- **WHAT TO PRODUCE**: Search the records for "computer". Report every line where it occurs.

+++ DATA FOR THE TASK

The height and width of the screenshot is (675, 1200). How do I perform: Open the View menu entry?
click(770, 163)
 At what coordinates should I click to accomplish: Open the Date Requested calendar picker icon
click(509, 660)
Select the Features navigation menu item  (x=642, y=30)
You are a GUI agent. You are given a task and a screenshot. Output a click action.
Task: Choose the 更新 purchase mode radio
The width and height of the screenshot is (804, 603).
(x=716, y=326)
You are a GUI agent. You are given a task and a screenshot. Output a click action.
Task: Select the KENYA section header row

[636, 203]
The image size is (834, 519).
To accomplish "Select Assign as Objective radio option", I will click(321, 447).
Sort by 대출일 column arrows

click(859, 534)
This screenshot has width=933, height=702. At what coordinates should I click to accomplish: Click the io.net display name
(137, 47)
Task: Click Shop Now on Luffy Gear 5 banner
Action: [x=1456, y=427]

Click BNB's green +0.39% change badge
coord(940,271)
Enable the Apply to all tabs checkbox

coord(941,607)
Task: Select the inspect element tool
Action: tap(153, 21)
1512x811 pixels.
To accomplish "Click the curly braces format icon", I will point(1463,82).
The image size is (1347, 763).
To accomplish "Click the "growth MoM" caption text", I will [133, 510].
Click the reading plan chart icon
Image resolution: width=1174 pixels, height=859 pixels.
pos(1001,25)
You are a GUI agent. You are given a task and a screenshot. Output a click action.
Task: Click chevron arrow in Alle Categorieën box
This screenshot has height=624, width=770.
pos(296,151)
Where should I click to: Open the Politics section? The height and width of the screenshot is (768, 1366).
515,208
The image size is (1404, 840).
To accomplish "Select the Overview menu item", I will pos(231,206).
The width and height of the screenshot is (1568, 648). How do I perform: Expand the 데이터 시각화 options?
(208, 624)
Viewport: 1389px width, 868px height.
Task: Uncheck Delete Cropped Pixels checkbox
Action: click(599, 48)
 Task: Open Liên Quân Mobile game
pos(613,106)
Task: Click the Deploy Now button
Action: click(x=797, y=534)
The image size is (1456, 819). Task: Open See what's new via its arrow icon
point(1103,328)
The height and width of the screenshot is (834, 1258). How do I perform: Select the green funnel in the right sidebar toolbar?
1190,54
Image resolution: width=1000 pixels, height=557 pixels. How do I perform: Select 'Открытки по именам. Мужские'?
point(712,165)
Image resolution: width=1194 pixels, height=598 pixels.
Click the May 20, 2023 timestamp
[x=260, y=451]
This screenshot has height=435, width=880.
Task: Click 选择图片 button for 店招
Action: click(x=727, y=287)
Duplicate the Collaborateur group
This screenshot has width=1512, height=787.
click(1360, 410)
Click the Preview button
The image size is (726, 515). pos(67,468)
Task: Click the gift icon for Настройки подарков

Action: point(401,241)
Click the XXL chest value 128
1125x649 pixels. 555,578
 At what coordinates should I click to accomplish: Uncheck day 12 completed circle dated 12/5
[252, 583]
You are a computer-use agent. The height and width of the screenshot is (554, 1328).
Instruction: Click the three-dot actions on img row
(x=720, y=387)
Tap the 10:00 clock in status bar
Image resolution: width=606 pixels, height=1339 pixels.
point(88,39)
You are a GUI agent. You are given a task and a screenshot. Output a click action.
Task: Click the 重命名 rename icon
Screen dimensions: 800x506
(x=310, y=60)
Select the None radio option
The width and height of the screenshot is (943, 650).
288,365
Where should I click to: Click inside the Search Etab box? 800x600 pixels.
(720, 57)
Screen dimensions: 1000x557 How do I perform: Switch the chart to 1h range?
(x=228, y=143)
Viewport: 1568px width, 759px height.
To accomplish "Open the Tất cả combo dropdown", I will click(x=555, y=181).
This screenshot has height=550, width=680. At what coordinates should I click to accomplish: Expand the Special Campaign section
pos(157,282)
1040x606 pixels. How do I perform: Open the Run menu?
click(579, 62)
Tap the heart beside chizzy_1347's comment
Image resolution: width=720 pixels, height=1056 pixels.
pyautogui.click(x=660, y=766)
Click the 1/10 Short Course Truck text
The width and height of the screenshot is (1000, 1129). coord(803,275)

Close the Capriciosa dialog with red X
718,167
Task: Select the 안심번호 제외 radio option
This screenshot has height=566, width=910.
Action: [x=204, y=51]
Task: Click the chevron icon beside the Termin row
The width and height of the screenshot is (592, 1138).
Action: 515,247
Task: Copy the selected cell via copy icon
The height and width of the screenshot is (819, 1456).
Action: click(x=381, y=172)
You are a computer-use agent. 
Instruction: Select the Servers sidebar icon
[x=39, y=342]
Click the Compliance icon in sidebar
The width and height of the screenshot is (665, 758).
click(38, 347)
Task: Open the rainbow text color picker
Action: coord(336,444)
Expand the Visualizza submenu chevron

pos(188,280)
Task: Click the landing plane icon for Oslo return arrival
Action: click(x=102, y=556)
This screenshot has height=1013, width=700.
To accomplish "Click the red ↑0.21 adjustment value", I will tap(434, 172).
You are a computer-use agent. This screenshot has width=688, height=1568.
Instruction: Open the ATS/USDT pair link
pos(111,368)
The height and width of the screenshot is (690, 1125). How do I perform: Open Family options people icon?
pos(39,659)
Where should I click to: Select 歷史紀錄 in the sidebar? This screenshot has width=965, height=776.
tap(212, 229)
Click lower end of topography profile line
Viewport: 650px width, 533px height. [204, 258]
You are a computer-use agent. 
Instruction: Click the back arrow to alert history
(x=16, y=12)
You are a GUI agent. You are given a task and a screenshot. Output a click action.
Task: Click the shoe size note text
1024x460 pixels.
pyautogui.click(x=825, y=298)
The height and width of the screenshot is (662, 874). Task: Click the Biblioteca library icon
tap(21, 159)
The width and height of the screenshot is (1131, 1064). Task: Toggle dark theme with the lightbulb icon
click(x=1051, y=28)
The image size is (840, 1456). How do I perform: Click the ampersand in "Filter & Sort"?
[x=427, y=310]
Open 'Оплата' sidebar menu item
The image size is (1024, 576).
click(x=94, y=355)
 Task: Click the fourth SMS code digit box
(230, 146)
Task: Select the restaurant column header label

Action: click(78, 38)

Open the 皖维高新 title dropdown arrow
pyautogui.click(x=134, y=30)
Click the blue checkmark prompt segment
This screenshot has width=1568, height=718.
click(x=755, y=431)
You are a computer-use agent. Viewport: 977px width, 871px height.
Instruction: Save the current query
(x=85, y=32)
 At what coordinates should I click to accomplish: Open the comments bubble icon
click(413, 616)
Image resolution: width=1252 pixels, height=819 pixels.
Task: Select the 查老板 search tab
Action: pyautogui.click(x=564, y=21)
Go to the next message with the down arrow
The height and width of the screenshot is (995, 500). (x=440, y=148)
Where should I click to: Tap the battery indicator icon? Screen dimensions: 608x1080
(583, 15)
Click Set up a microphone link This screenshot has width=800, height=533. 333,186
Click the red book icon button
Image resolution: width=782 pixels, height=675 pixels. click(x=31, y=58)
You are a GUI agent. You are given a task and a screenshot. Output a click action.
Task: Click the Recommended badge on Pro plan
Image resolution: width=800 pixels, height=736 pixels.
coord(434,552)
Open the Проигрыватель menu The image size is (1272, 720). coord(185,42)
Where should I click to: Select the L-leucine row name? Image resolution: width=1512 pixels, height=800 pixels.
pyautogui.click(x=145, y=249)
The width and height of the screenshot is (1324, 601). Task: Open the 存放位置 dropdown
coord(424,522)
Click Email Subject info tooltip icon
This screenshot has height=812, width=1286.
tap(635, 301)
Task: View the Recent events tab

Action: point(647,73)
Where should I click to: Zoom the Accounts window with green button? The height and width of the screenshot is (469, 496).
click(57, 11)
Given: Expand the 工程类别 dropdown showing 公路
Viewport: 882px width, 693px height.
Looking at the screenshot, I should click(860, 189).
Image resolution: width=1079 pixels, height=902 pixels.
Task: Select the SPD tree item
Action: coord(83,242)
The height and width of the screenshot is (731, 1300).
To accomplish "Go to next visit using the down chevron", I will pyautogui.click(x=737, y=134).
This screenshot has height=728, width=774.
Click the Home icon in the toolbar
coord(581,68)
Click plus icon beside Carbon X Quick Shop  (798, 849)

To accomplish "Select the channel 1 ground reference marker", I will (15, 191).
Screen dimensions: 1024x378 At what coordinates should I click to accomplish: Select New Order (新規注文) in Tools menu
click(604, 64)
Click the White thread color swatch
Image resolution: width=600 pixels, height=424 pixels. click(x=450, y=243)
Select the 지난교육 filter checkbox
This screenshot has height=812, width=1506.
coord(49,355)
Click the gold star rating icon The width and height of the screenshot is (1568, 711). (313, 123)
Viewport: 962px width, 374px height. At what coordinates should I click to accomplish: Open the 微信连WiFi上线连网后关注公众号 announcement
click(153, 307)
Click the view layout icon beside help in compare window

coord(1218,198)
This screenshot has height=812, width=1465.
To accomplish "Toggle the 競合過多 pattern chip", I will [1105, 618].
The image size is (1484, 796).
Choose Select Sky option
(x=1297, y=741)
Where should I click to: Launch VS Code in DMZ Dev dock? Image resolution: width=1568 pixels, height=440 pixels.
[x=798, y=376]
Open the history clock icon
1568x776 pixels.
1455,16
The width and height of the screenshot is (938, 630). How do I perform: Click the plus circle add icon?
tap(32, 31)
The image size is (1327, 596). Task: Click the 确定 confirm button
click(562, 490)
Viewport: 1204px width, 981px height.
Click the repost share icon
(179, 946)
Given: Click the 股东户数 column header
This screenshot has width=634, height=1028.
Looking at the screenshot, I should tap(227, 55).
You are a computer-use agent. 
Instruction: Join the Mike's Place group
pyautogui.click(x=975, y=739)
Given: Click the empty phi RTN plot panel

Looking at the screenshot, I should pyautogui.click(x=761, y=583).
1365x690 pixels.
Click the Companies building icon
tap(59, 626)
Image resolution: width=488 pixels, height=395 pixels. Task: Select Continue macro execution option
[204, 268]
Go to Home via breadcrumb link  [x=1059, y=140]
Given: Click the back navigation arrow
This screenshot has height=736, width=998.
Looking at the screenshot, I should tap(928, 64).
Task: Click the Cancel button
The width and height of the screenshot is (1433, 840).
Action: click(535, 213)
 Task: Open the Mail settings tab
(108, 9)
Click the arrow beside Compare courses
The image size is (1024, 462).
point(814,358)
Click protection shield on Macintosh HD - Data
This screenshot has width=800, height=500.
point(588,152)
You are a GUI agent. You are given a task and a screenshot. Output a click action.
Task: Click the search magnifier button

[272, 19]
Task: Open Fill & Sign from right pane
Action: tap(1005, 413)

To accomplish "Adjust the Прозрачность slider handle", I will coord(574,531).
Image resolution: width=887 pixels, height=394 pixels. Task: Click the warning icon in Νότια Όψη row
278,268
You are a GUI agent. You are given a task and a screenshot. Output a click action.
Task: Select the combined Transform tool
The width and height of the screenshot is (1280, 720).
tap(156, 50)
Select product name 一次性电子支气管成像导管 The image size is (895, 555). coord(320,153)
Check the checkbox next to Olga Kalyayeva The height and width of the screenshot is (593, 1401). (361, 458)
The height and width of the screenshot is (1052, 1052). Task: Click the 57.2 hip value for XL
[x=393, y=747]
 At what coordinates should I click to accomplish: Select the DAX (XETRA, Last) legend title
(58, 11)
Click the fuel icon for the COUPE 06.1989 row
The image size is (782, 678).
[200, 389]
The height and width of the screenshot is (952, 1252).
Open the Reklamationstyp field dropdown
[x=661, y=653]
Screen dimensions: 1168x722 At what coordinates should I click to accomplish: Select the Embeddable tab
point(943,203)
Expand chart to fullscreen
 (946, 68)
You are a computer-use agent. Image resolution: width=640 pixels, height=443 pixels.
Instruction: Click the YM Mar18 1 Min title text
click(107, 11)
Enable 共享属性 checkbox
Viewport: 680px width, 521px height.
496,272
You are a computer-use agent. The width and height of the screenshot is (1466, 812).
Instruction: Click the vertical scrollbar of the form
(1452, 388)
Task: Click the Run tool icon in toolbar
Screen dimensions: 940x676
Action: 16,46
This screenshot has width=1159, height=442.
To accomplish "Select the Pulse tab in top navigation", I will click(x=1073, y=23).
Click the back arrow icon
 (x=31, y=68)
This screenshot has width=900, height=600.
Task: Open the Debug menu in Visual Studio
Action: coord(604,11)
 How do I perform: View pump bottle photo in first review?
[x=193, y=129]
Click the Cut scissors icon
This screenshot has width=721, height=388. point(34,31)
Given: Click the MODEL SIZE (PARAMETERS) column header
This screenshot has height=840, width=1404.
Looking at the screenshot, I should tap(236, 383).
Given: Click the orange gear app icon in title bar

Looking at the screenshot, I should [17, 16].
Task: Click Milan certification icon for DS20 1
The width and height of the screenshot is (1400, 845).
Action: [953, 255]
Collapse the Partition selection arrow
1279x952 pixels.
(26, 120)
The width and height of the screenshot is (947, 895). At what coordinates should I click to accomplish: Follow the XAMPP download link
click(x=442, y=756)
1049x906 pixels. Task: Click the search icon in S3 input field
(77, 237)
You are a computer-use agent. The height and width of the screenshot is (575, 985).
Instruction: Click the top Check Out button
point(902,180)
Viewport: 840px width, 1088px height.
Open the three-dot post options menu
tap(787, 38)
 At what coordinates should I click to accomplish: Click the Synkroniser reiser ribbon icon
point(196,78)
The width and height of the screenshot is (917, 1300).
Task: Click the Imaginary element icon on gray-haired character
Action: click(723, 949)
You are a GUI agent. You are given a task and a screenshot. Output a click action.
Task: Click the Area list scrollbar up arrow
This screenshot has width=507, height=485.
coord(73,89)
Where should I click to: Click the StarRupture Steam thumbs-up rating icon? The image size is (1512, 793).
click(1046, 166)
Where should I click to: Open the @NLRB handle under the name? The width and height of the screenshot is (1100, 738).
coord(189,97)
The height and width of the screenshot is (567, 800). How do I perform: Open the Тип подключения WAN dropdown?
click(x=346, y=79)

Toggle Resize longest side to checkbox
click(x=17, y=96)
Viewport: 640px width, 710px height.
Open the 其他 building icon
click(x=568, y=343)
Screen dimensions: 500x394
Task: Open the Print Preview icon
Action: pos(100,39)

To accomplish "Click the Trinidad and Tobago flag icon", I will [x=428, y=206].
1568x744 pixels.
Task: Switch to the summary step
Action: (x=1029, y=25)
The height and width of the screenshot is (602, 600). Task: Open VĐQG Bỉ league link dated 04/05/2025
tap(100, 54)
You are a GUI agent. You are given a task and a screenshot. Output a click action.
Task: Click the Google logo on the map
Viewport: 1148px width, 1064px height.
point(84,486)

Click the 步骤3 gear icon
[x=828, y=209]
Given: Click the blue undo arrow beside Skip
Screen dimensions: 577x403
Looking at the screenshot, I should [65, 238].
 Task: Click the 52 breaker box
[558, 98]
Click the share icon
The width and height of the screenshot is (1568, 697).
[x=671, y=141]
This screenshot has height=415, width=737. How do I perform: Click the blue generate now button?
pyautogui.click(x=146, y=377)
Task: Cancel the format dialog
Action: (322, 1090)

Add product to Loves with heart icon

++++++

- **ANSWER FOR THE TASK**:
You are a computer-use agent. The height and width of the screenshot is (554, 1328).
You are a computer-use agent. 
You are a computer-use agent. This screenshot has width=688, height=1568.
You are a computer-use agent. 
You are a computer-use agent. Viewport: 977px width, 871px height.
You are a computer-use agent. 
You are a computer-use agent. Image resolution: width=640 pixels, height=443 pixels.
You are a computer-use agent. The width and height of the screenshot is (1466, 812).
You are a computer-use agent. The height and width of the screenshot is (575, 985).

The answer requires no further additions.